The trial court, after conducting a Molineux hearing, did not improvidently exercise its discretion in permitting the prosecutor to present at trial evidence of the defendant’s prior conviction of attempted forgery. The conviction was clearly probative of the defendant’s intent to knowingly forge the instruments in this case. Further, the trial court properly weighed the relevant factors of probative value and prejudicial effect in reaching its determination.
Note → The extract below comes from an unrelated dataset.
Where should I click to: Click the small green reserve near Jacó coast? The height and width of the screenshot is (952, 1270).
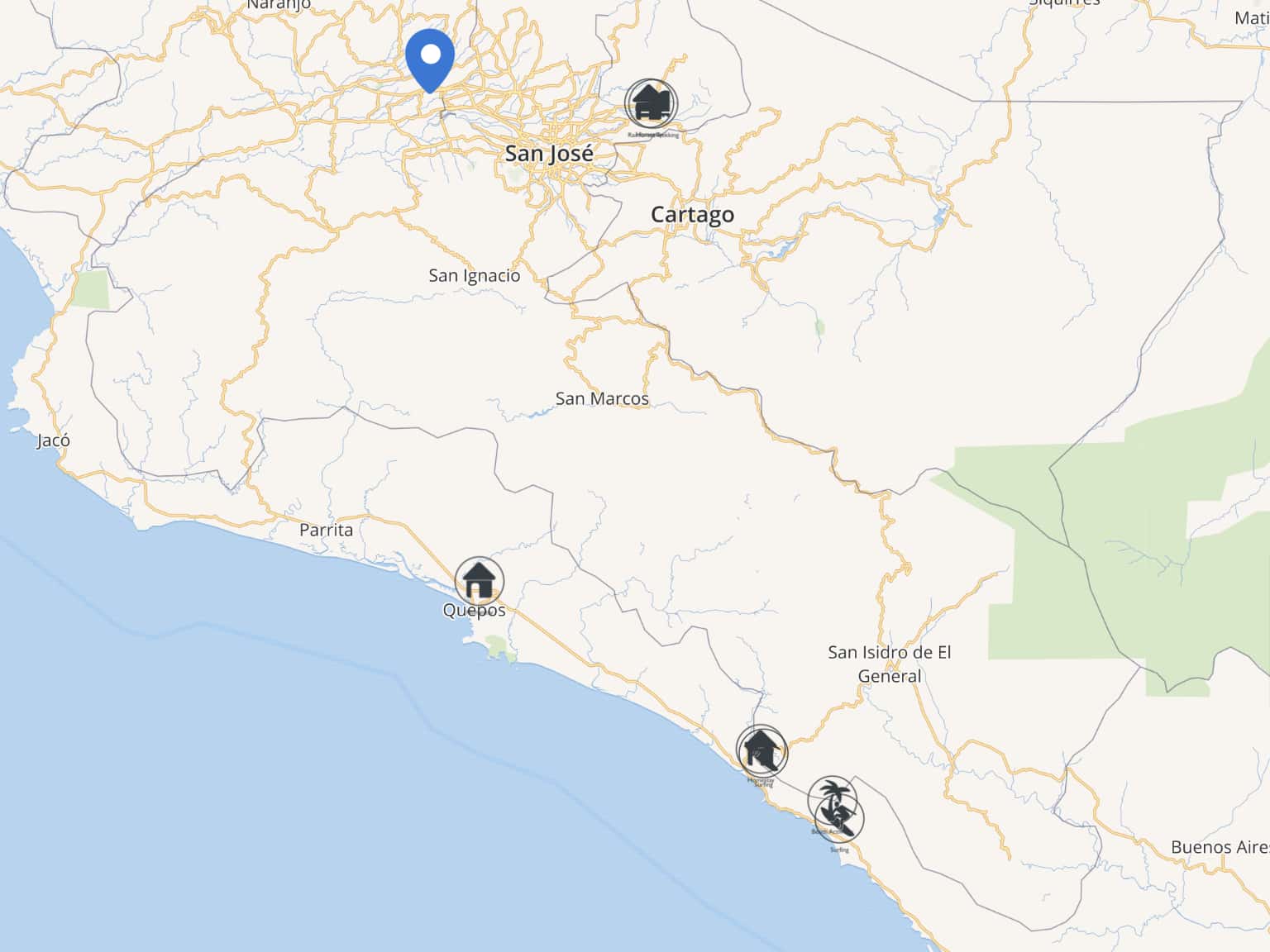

Similarly, the trial court did not improvidently exercise its discretion in permitting the People to cross-examine the defendant, in the event that she testified, as to her prior convictions of attempted forgery, petit larceny and attempted petit larceny, as well as the underlying facts of the attempted forgery conviction. A defendant may be cross-examined as to the existence of prior criminal acts where the nature of such conduct or the circumstances in which it occurred, bear logically and reasonably on the issue of credibility. Further, the commission of crimes involving individual dishonesty, such as theft, fraud and forgery demonstrate the defendant’s willingness to place [her] own interests ahead of the interests of society, thereby impacting directly upon the issue of the defendant’s credibility. The mere fact that the prior crime is similar to the crime charged is not a basis for the preclusion of the evidence since a defendant who specializes in one particular type of crime is not shielded from cross-examination thereon. In the present case, it is clear that the defendant’s convictions of crimes involving individual dishonesty were highly probative on the issue of her credibility. Moreover, inasmuch as the trial court carefully weighed the probative value of the evidence against the potential for prejudice to the defendant, we discern no basis for disturbing its compromise ruling.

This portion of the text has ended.